Toparlarsak günümüzde dünya çapındaki politik süreçleri belirleyen temel çelişmeler: 1) Küresel burjuvazi ile dünya emekçileri-yoksulları arasındaki çelişme; 2) Emperyalizm ile dünya halkları arasındaki çelişme; 3) Atlantik ve Avrasya devlet blokları arasındaki çelişme; 4) Modernite (demokrasi) ile pre-modernite (gericilik, otokrasi) arasındaki çelişme olarak özetlenebilir.
***
Bütün bu çelişmeler, kendi başlarına büyük politik süreçlere yol açabiliyor, bazen biri bazen diğeri öne çıkabiliyor.

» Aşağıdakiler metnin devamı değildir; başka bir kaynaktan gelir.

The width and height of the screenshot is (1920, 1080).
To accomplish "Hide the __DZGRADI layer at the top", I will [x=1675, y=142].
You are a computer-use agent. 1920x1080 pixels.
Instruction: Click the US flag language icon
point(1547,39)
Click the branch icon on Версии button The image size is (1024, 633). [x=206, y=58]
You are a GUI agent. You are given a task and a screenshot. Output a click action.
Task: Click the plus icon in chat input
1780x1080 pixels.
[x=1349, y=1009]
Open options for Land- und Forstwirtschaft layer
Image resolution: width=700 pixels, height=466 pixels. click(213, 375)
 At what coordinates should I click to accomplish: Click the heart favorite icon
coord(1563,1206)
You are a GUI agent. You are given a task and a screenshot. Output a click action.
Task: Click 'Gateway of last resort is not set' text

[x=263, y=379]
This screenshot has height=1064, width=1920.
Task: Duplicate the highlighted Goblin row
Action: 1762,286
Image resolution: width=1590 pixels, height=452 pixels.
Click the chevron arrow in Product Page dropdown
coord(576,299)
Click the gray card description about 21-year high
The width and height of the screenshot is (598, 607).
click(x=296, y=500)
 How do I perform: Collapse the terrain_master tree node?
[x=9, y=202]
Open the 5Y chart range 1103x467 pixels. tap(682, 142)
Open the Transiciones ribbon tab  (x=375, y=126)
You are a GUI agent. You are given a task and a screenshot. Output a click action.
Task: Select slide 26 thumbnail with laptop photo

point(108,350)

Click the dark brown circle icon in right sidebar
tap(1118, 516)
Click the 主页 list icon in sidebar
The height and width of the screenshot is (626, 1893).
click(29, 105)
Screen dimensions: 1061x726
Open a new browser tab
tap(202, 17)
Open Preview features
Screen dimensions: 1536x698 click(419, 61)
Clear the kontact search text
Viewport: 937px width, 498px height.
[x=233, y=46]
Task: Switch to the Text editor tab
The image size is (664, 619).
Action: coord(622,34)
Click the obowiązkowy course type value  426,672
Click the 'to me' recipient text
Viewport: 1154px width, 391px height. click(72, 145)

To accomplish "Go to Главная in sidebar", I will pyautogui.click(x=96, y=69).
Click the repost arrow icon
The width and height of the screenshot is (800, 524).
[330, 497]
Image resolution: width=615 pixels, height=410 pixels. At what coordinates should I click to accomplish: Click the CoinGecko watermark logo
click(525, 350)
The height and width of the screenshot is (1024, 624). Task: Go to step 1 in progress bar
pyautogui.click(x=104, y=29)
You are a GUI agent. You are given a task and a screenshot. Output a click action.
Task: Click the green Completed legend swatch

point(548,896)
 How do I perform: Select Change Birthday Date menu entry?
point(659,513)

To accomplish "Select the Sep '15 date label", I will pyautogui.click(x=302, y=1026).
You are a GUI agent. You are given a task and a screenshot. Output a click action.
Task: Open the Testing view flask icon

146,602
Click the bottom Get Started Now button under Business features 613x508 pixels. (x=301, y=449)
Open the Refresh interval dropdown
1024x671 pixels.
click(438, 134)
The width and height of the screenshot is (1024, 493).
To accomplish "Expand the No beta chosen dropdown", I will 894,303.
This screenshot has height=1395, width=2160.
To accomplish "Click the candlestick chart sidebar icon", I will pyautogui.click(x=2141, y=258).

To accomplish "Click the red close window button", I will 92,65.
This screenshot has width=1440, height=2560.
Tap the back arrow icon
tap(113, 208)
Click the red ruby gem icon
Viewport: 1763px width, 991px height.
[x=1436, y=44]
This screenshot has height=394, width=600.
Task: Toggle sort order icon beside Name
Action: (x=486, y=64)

Ama diğerlerini de belirleyen en temeldeki çelişmenin burjuvazi-proletarya (küresel burjuvazi ile dünya emekçileri) çelişmesi olduğunu düşünüyorum. Gerek emperyalizm ile dünya halkları arasındaki çelişme gerekse modernite ile pre-modernite arasındaki çelişme, bu çelişme temelinde yükseliyor. Çünkü bugün pre-modernitenin ve otokrasi eğilimlerinin esas kaynağı ve destekleyicisi küresel burjuvazi ve onun devletleridir. Öte yandan Atlantik-Avrasya çelişmesinin de emperyalizm ile dünya halkları arasındaki çelişmenin devletler düzeyindeki bir türevi olduğu söylenebilir.
“Emekçi modernitesi”, bütün bu çelişmelerin -emekçiler ve yoksullar açısından- sentezini ifade eden bir slogan olarak tespit edilebilir.
***
“Baş çelişme” kavramı ise sosyo-ekonomik değil politik bir kavramdır ve politik gelişmelere göre (ve elbette ülkelere/bölgelere göre) değişebilir. Ama baş çelişme de yukarıda sözünü ettiğimiz temel çelişmeler zemininde yükselir. Örneğin bugün dünya çapında baş çelişme -bence- ABD emperyalizmi ile dünya halkları arasındadır.
Türkiye’deki baş çelişme ise Saray iktidarı ile Türkiye halkı arasındadır. Saray iktidarı, gerek pre-modern eğilimlerin (Türkiye gericiliğinin) gerek küresel burjuvazinin gerekse ABD emperyalizminin Türkiye’deki somutlaşmış ifadesi gibidir.
NOT: Bu tespitlerin tartışılacak pek çok yönü bulunduğunun, bazı boşluklar içerdiğinin farkındayım. Zaten kesin hükümler iddiasıyla değil, tartışılması ve derinleştirilmesi umuduyla yazdım.